Odnośnik do komentarza
Udostępnij na innych stronach

Jezdze Legacem z 1997 2.0. Manual. Jak go kupowalem mial 135 tys. Przez 2.5 roku przejechalem ok 40 tys, glownie po polskich tzw. "drogach". Mysle ze do 400 tys. bez remontu silnika dojedzie bez problemu. Co do kosztow, to przekonalem sie osobiscie ze wszelkie prace wykonywane poza ASO sa porownywalne do napraw np. Forda u p. Henka w Radomiu czyli normalnie. Wymienilem do tej pory sprzeglo i mocowania stabilizatora z przodu , tarcze i klocki - czyli standardowe elementy zuzywajace sie. Nic kosztownego. I tak ma byc dalej, nic sie nie powinno psuc (aczkolwiek zawieszenie w Polsce zuzywa sie 3 razy szybciej niz gdzie indziej. I zdaje sie ze taka opinia nie jest odosobniona. Legacy sie nie psuje po prostu, mozna go tylko zaniedbac i samemu zniszczyc, to tyle. A co do automatow - mysle ze jak najbardziej nalezy rozwazyc taka opcje. Zalezy od podejscia do jezdzenia Subarakiem. Legacy niby rodzinny pojazd, wiec automat pasuje bardzo ale z manualem lepiej sie zbiera.

Pozdrawiam

Odnośnik do komentarza
Udostępnij na innych stronach

Wymienilem sprzeglo

Pozdrawiam

 

mkali - ile cię to kosztowało?

 

Ja swoje Legacy'96, 2,0l manual mam od lipca tego roku. Zrobiłem nim 17tys.km; teraz ma 130tys.km.

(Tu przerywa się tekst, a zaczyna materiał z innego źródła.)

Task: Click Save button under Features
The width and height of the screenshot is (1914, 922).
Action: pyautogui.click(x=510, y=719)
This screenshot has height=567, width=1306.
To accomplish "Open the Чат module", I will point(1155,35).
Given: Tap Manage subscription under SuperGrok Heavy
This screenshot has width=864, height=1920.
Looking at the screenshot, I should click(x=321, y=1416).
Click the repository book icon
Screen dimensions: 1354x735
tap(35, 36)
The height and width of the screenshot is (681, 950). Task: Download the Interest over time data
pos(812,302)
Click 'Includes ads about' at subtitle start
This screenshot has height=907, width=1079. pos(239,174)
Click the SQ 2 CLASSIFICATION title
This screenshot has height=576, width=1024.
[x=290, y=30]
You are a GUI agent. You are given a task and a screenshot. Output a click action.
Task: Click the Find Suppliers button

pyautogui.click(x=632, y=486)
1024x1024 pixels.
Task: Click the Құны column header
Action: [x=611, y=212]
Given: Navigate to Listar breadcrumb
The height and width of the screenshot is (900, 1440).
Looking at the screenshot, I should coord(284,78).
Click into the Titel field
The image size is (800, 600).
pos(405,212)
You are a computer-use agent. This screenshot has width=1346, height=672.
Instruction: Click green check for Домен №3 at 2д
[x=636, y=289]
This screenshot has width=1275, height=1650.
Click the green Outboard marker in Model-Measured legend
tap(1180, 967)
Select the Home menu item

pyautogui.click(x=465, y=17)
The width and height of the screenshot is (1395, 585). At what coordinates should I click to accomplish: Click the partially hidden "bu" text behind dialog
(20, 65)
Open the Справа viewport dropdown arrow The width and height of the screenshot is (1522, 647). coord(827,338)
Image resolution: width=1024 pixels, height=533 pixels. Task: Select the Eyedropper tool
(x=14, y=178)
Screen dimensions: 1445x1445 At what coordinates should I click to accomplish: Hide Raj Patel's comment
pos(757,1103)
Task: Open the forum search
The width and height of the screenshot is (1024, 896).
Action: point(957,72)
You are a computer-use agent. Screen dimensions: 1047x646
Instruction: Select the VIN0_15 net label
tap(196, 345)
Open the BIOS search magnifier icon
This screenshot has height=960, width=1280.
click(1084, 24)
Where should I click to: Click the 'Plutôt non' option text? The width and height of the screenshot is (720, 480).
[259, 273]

Od razu po kupnie wymieniłem tylne amory i niedawno przednie klocki. Zawieszenie na razie ok. Przymierzam sie do wymiany sprzęgła. Poza tym wszystko w najlepszym porządku. Aha, pali mi ok. 2l oleju na 10tys.km - czy to jest w normie?

 

Szukając samochodu, przejechałem się 2,2l automatem i subiektywnie odczucia jeśli chodzi o przyspieszenie mam porównywalne do 2,0l manual

Generalnie, wydaje mi się, że automat jest bardziej "przyjazny" dla silnika, ale nie wiem jak to jest z naprawami skrzyni. Wybór to kwestia upodobań - ja szukałem tylko z manualną.

pzdr

Odnośnik do komentarza
Udostępnij na innych stronach

Zuzycie oleju 2l miedzy wymianami - u mnie norma. Wymiana czesci do tej pory kosztowala jakies 3 tys. (sprzeglo i docisk, tarcze przod, klocki p. i t. , laczniki stabilizatorow przod, mocowanie wahacza przod lewy, i ostatnio koncowki drazkow. Wszystko dobre zamienniki zalecone przez chlopakow z serwisu. W tym robocizna tez.) Takze calkiem ekonomicznie uwazam. Za jakies pol roku amortyzatory (4 za 2 tys) i moze maglownica (na wszelki wypadek) i to chyba tyle do 200 tys km. Sama robocizna w ASO to chyba by bylo 1/2 tej kwoty :)).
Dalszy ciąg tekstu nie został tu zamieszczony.